Jadi kelas sosial dlm konteks ini lebih murni bukan berdasarkan keturunan,bukan karena pangkat, bukan karena jabatan, bukan karena gelar akademis dll.

Cukup perhatikan apa yg DIOBROLKAN DIWAKTU SENGGANG.(Termasuk obrolan di BB ya?)

1.Jika obrolannya berbau filsafat,Ketuhanan, atau hal hal substantif, maka orang itu masuk strata BRAHMANA.

2.Jika obrolannya tentang kegelisahannya atas masalah negara,bangsa dan rakyat dan kepentingan umum lainnya maka orang ini masuk pada strata KSATRIA.

3.Jika obrolannya berkisar soal bisnis, cari untung, memperkaya diri, cari uang maka strata orang tsb adalah WEISYA.

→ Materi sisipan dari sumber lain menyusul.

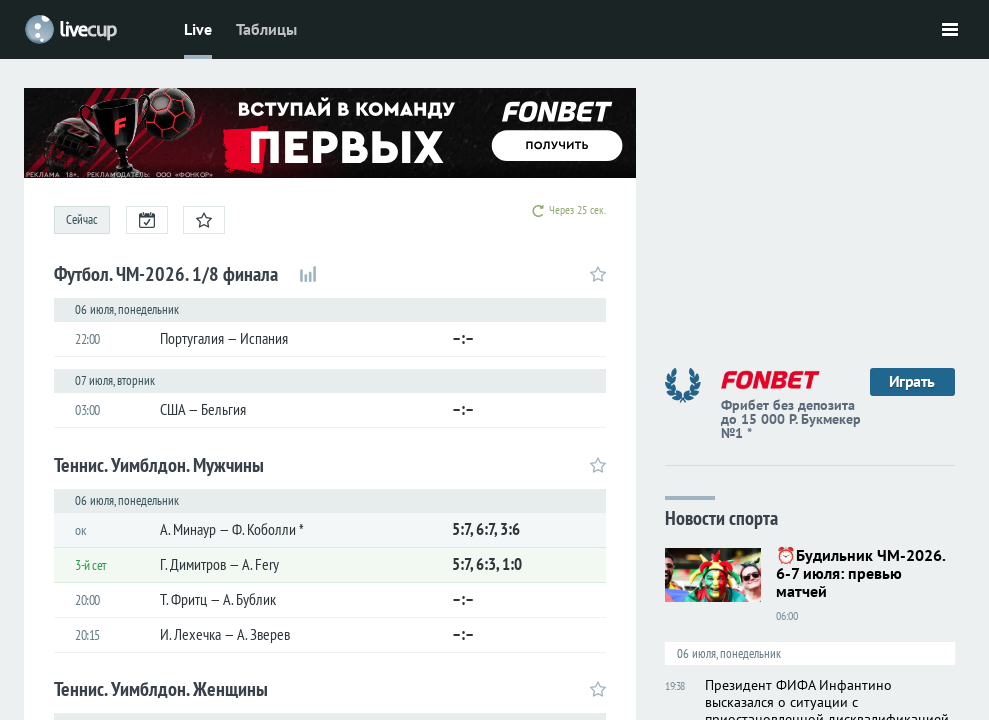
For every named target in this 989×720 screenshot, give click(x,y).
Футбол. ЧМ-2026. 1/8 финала (166, 274)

4. Jika obrolannya hanya berputar soal dirinya : kekayaannya, gelarnya, pangkatnya, keturunannya, mobilnya, tanahnya, anaknya dll yg berbau pribadi dan egonya maka strata orang ini adalah SYUDRA.

Sebenarnya sepanjang yg saya tahu strata tersebut dikenal dlm agama Hindu. Ternyata masih relevan dlm membedah strata masyarakat modern dlm konteks budaya/prilaku manusia masa kini.

Tinggal kita mengukur diri siapakah diri kita? Benarkah kita bangsawan sejati(Brahmana sejati? Ksatria sejati?) atau cuma pemikir/ aktifis / politisi/ akademisi KELAS SYUDRA sehingga tdk berkontribusi optimal bagi kebaikan negara? MHT.